++++ Texte fourni ++++

Nous présentons ici dans leur ordre d'apparition chronologique les vingt-quatre premiers jalons d'un chemin qui peut-être s'arrêtera-là, ou qui continuera. De toutes les manières les pistes ombreuses surgissent d'on ne sait où pour se terminer en des lieux dont on a bien du mal à décrypter le mystère de leur implantation. Peut-être sont-elles à désigner comme les ombres fugaces et fossilisées d'ouraniques linéaments par nature inaccessibles. Il suffit de se perdre dans les réseaux mouvants des capillarités du monde et des scissiparités de l'imaginaire pour suivre une longue route qui ne va jamais plus loin que nous-mêmes.

Ces Fresques et Martinesques – ainsi nous plaisons-nous à les surnommer, José Martinez ne réside-t-il pas en la ville de Pamiers dans laquelle naquit Gabriel Fauré qui composa Masques et Bergamasques – nous sont offerts sous le titre générique de Dessins blanc et noir. Nous avons pris la liberté de les numéroter et de leur octroyer la date de leur mise à disposition d'un public d'amis et de proches.

1 - 10 / 11 / 2016

Cheval dans la nuit du dessin. Paisible dans le pré des étoiles noires. Il est le maître et le destin. Cheval de guerre et de foudre. Au-repos. Tout est dans la puissance. La violence rassemblée dans sa musculature. Etalon d'Epinal sage comme une image, refermé sur sa chair de songes clos qui dorment. Il n'est qu'une fleur de prairie dont le soleil n'a pas encore épanoui la corolle. Tout est calme car rien n'est encore advenu. Il n'est-là que pour donner davantage de profondeur et de mystère au noir qui l'entoure. Et peut-être même qui l'assaille. Par en-dessous et de tous les côtés. Nous sommes en moment d'attente. Toutes les forces sont annihilées. Rien ne se résorbe que l'impavide présence de ce qui est. Peut-être est-il simplement une représentation du silence. Une statique vision de l'absence de l'espace. Une goutte de sperme létal. Ossifiée, congelée. Tombée d'une autre planète. Sur un territoire inconnu. Gestation éhontée des possibles.

2 - 26 / 11 / 16

Noir et blanc plus que jamais. Tout s'éclaire. Nous avions le cheval. Voici l'indien . Est-ce un déplacement de sens ou d'image. Sommes-nous au centre d'un triptyque ou ailleurs. Que vaut-il mieux avoir. Qui vaut-il mieux être. Un cheval sans indien ? Ou un indien sans cheval ? Lequel des deux est-il le songe de l'autre. L'ouragan de l'un ? C'était un cheval de nuit et voici un indien de jour. Pourquoi le blanc paraît-il n'être que la lumière du vide. Seuls des signes énigmatiques pourraient nous renseigner. Des boutons dans l’œillère  du mystère. L'impavidité du guerrier. Nulle arme sinon une plume. La force est dans le corps. Elle ne s'aventure pas dans le monde. Tout au plus affleure-t-elle la fermeté du visage. Et pourtant il est des scolopendres décoratifs qui nous inquiètent. Des fariboles de dentelles qui s'exhaussent du noir des formes, l'on pense à des maniérismes de peintres baroques qui se perdent dans les flatuosités de leurs arabesques, mais ne serait-ce pas plutôt le signe avant-coureur des amibes du néant désagrégationiste, et pire encore, le grouillement proximal des scorpions de la réalité.

++++ Données extraites ++++

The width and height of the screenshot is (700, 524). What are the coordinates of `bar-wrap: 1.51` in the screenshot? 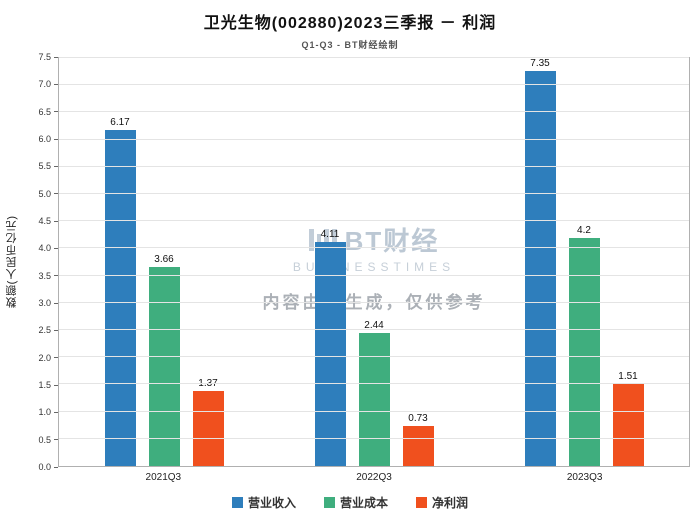 It's located at (628, 262).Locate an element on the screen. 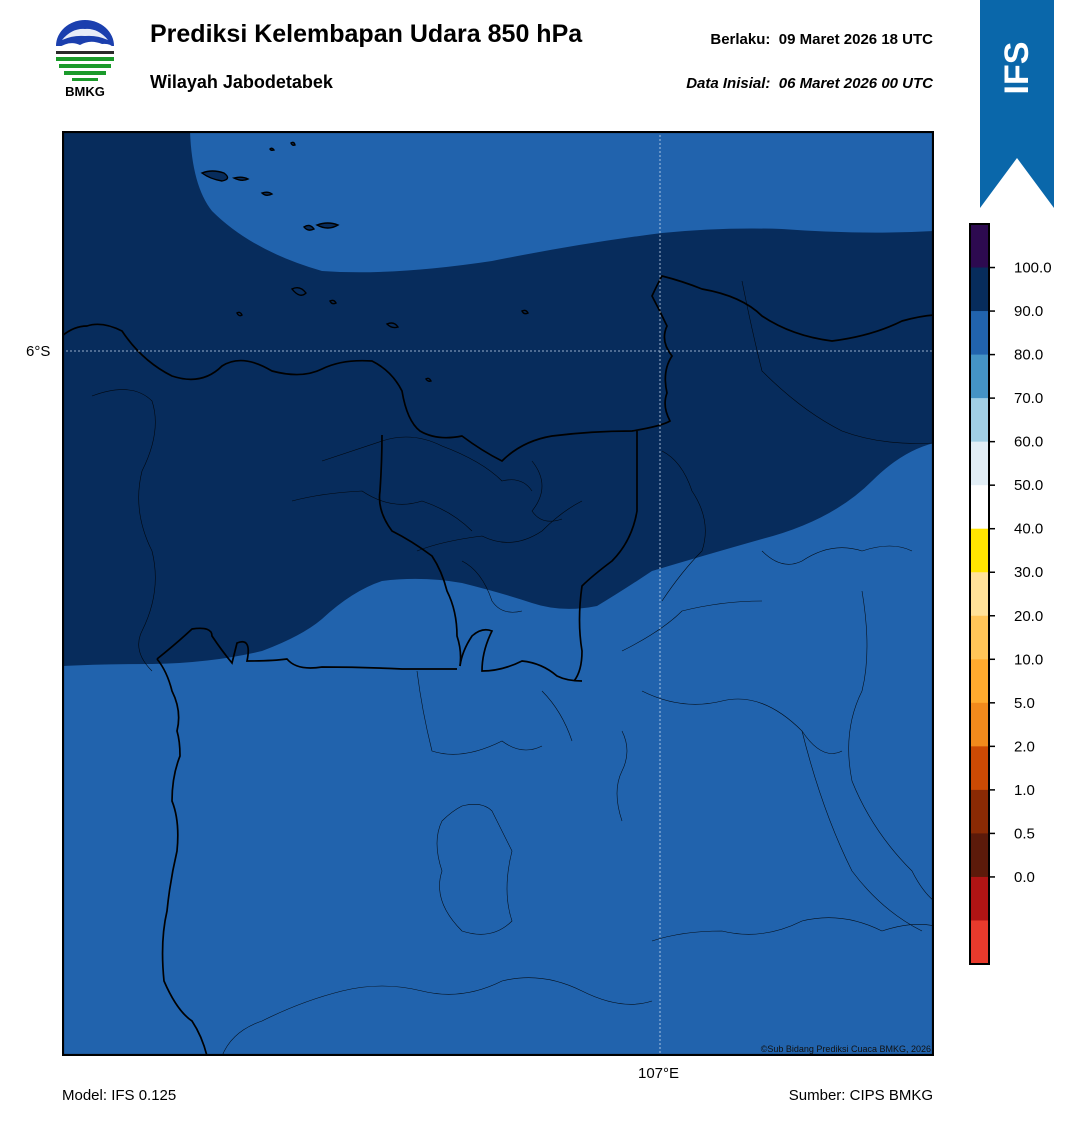 This screenshot has width=1081, height=1128. longitude-label: 107°E is located at coordinates (659, 1074). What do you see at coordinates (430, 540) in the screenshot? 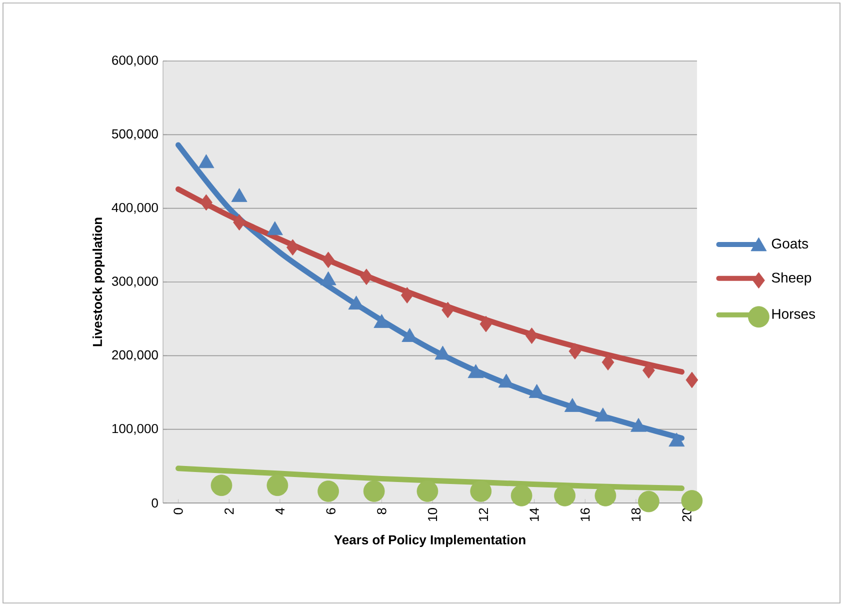
I see `x-axis-title: Years of Policy Implementation` at bounding box center [430, 540].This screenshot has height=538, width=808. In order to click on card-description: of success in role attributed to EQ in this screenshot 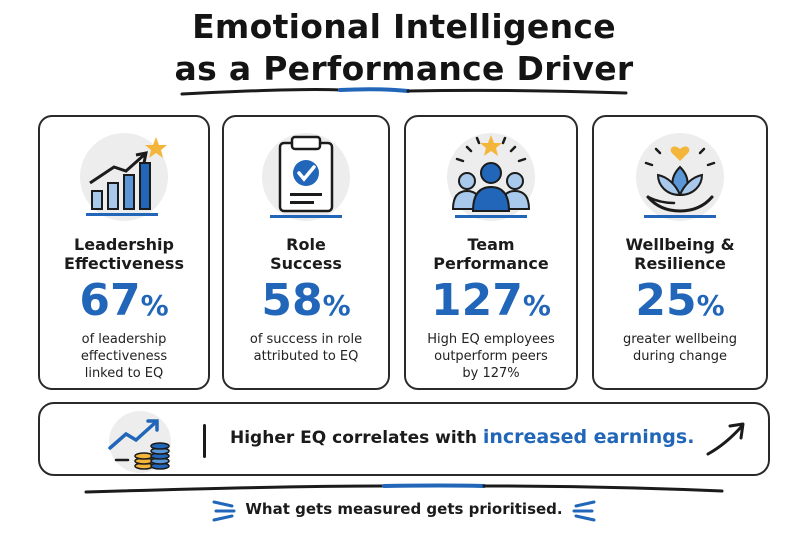, I will do `click(306, 348)`.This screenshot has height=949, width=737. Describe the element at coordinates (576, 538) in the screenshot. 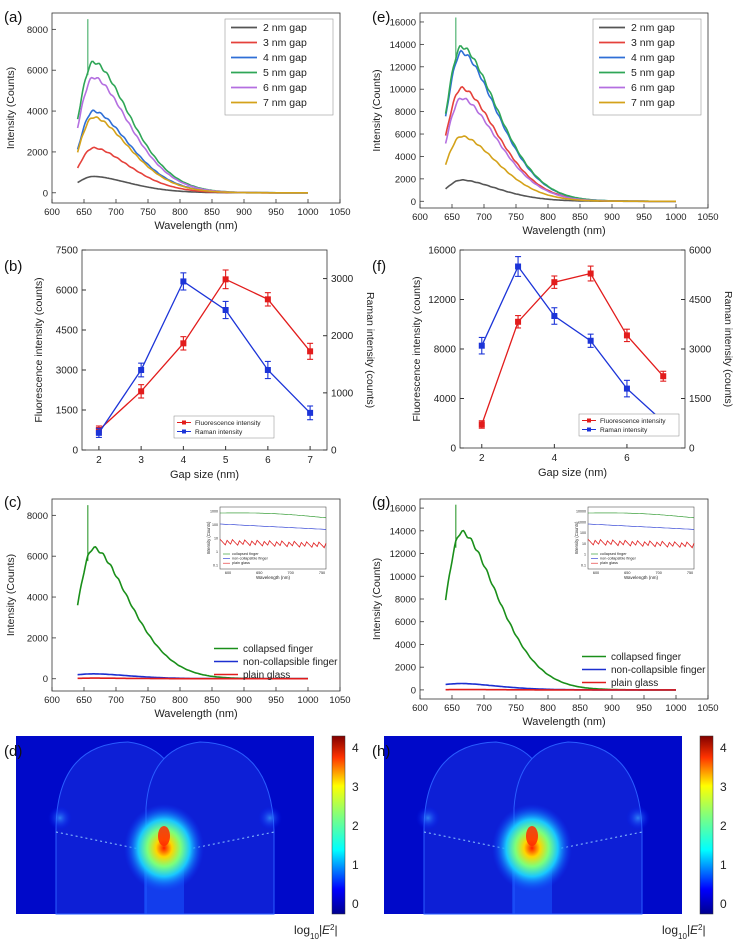

I see `inset-y-label: Intensity (Counts)` at that location.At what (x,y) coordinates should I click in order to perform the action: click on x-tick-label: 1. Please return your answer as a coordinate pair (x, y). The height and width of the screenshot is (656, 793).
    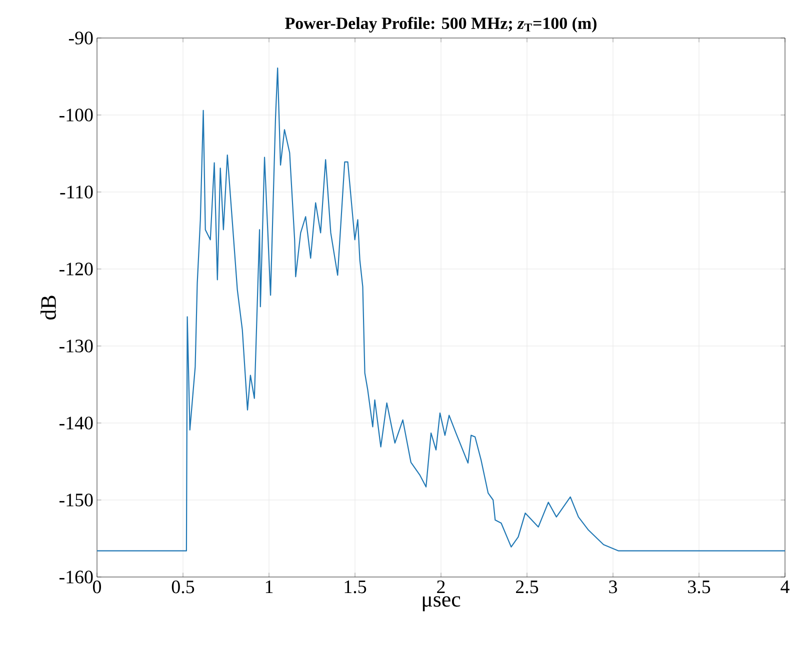
    Looking at the image, I should click on (270, 587).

++++

■ Consigne ■
D'après le texte fourni, sous quel titre générique les dessins de José Martinez sont-ils offerts ? Ces items n'ont aucun lien avec le texte fourni.

■ Réponse ■
Dessins blanc et noir.